DATA PROVIDED:
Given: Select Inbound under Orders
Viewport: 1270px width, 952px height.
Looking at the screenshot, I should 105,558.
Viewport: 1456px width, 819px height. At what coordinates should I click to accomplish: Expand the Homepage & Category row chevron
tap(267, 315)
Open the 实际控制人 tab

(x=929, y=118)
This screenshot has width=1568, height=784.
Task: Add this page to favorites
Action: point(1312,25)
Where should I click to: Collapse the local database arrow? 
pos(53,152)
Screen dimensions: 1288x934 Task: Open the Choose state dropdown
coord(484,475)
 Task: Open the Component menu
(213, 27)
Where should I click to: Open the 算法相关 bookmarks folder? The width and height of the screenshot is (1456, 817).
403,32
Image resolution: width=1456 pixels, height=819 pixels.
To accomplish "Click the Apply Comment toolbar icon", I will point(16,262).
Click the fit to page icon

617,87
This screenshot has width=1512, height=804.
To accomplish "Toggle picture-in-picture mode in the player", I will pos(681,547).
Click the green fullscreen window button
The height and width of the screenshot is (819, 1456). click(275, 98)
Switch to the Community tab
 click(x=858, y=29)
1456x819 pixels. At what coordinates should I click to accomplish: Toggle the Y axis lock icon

WHAT TO PRODUCE: Return each line of the listing that holds the string "Toggle".

OUTPUT OF THE TASK:
To accomplish "Toggle picture-in-picture mode in the player", I will pos(681,547).
1456x819 pixels. At what coordinates should I click to accomplish: Toggle the Y axis lock icon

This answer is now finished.